Entries for locating words and elements:

######

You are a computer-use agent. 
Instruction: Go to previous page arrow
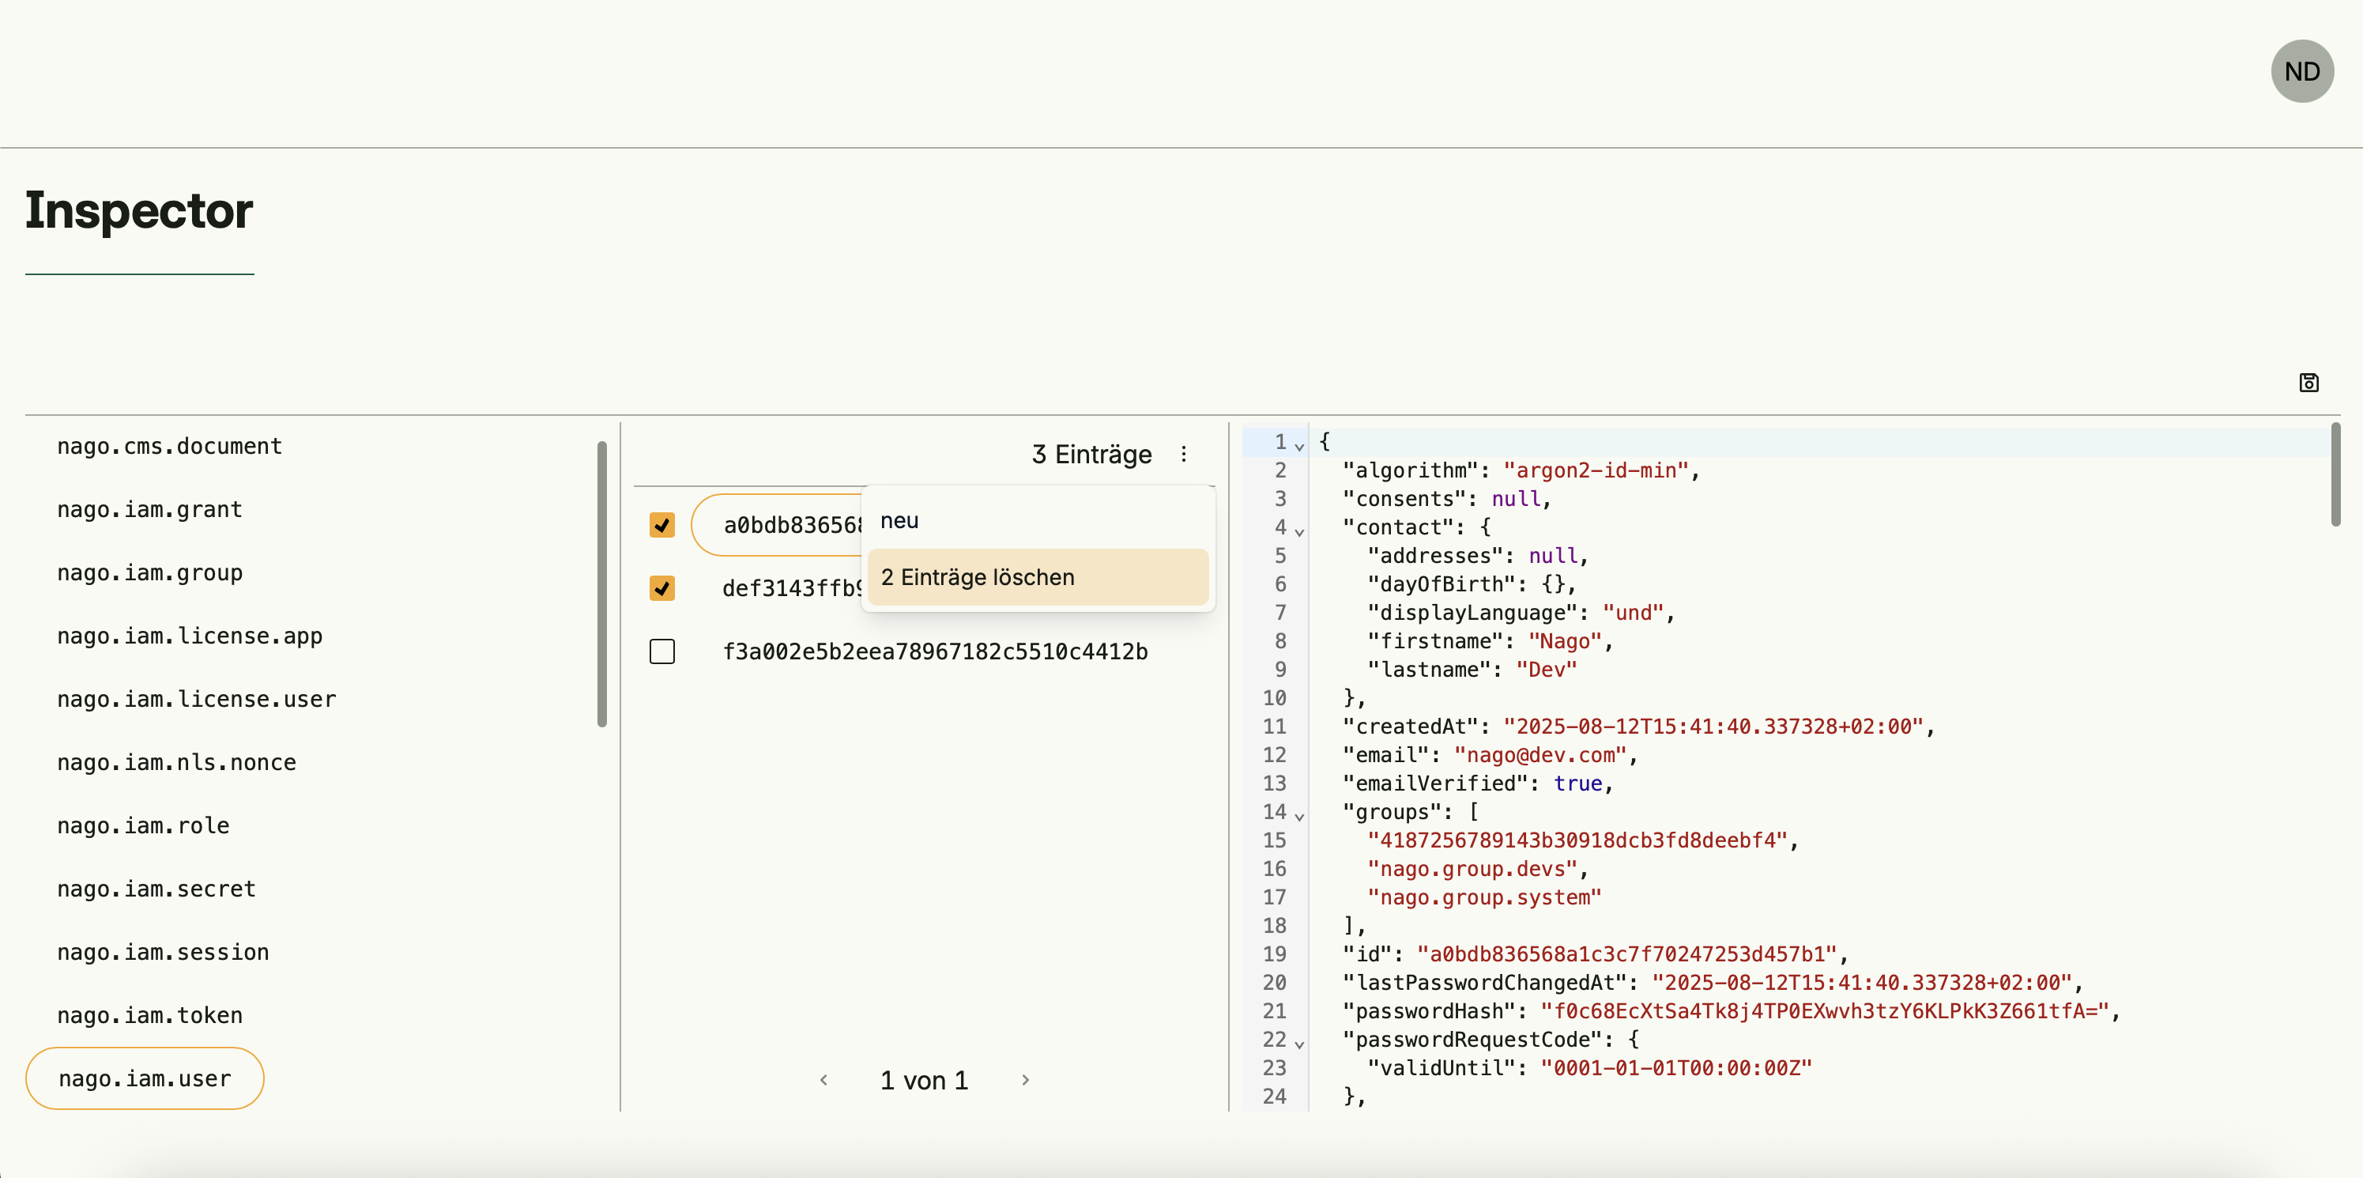[x=824, y=1080]
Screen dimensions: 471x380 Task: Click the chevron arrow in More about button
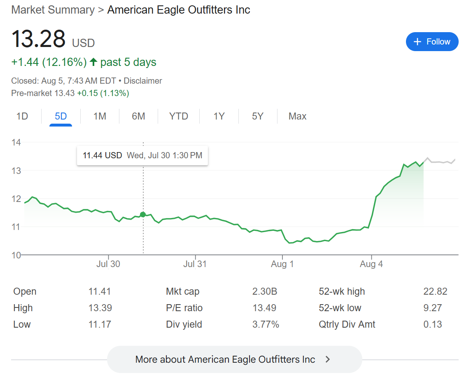(x=328, y=359)
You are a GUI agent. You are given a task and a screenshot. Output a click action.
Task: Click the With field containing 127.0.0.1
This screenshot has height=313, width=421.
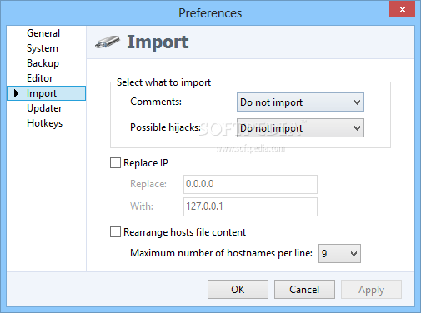250,206
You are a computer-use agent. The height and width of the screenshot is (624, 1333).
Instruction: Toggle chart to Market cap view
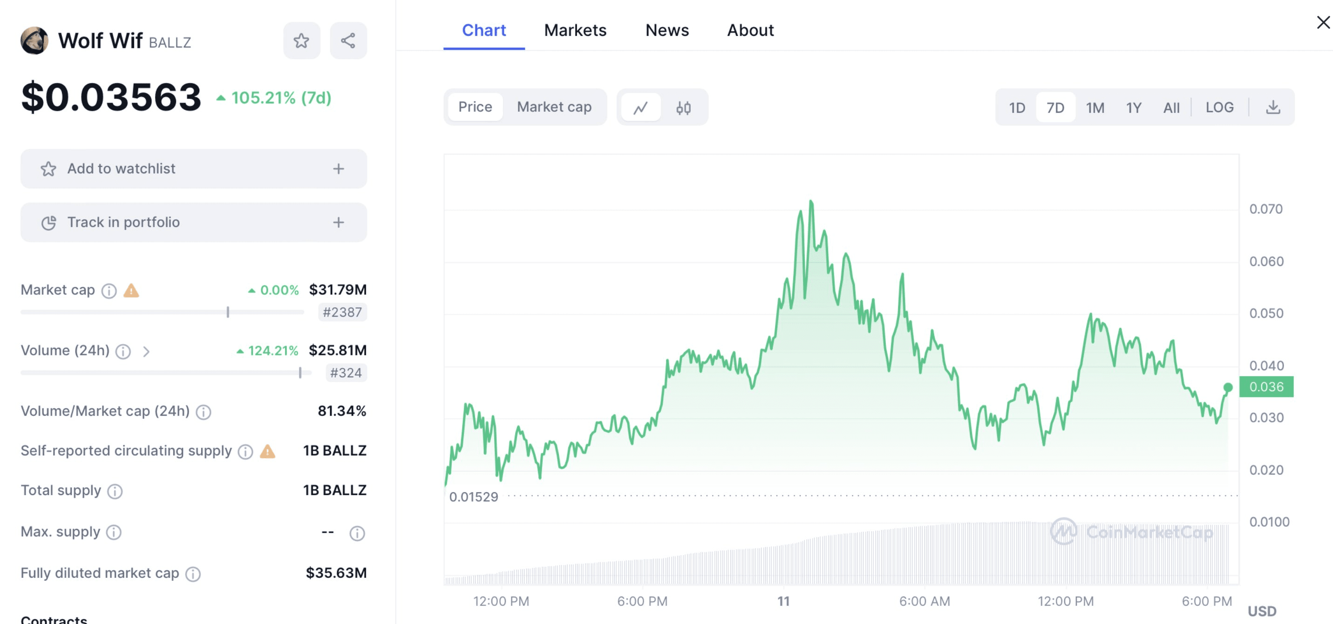[554, 107]
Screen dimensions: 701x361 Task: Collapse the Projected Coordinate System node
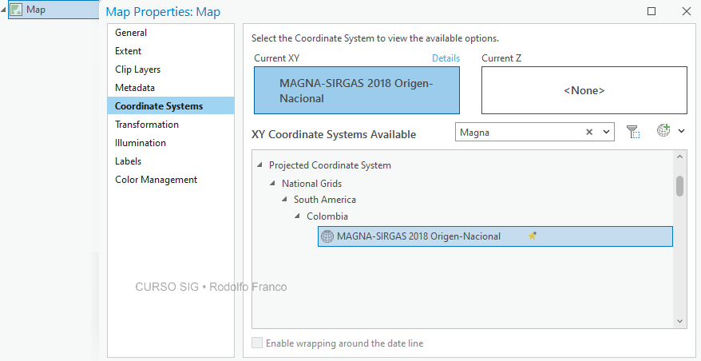point(259,166)
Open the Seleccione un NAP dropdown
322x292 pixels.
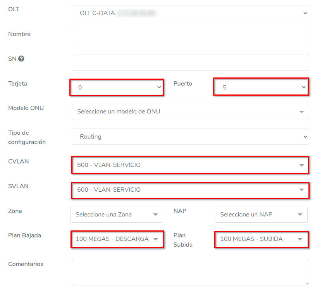coord(261,215)
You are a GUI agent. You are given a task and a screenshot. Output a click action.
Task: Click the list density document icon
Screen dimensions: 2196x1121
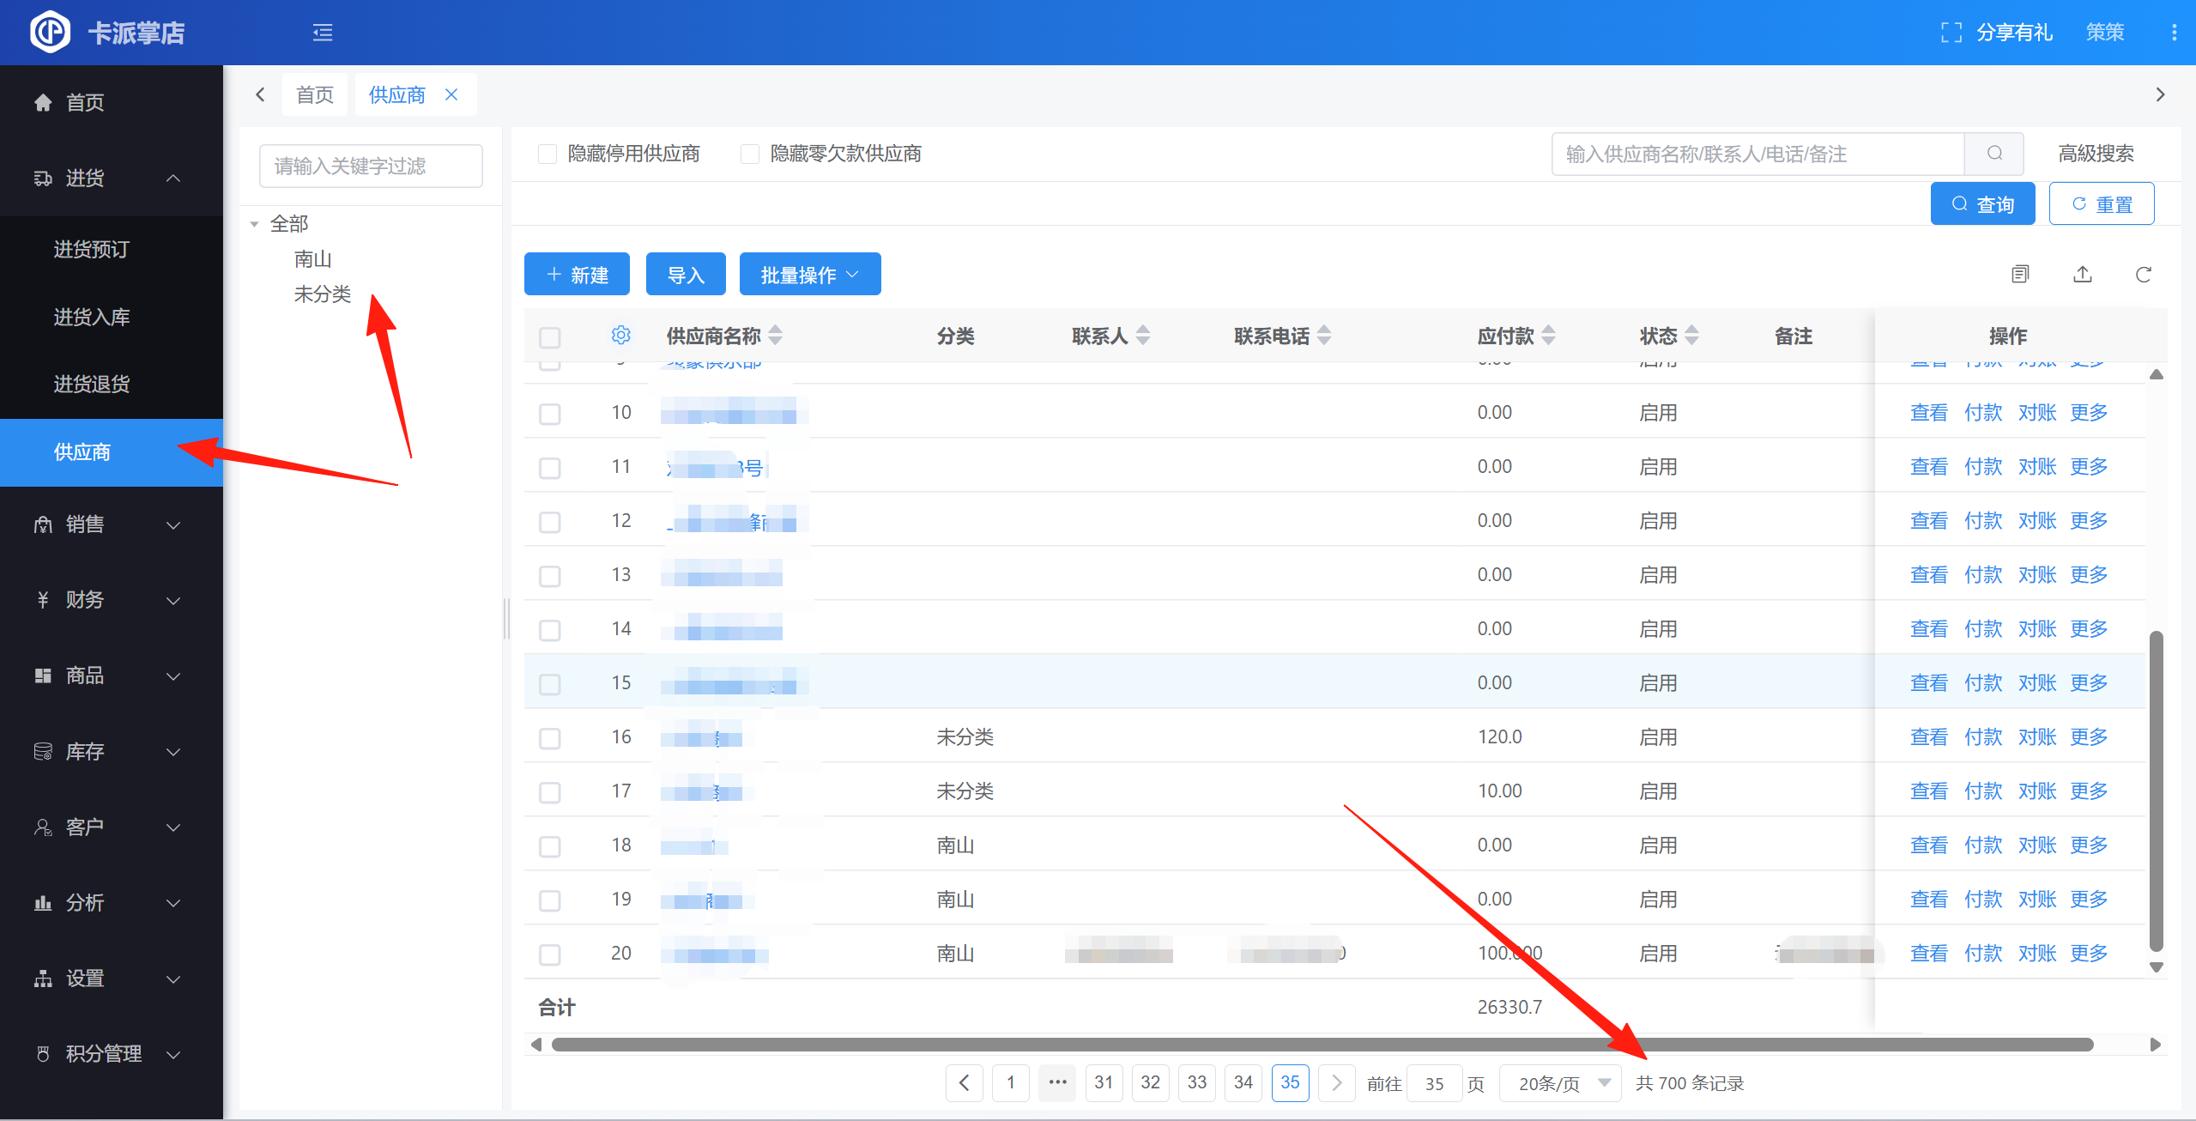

######

** Stated problem **
Can you copy all of the items above word for word, leaving out the pictures?

** Exercise output **
You are a computer-use agent. 
Instruction: Go to previous page arrow
[x=824, y=1080]
Screen dimensions: 471x380 Task: Click the chevron arrow in More about button
(x=328, y=359)
You are a GUI agent. You are given a task and a screenshot. Output a click action.
Task: Click the With field containing 127.0.0.1
This screenshot has height=313, width=421.
250,206
You are a computer-use agent. The height and width of the screenshot is (624, 1333).
Instruction: Toggle chart to Market cap view
[554, 107]
Screen dimensions: 701x361 Task: Collapse the Projected Coordinate System node
point(259,166)
Open the Seleccione un NAP dropdown
322x292 pixels.
coord(261,215)
You are a GUI agent. You are given a task and a screenshot. Output a click action.
Task: Click the list density document icon
Screen dimensions: 2196x1121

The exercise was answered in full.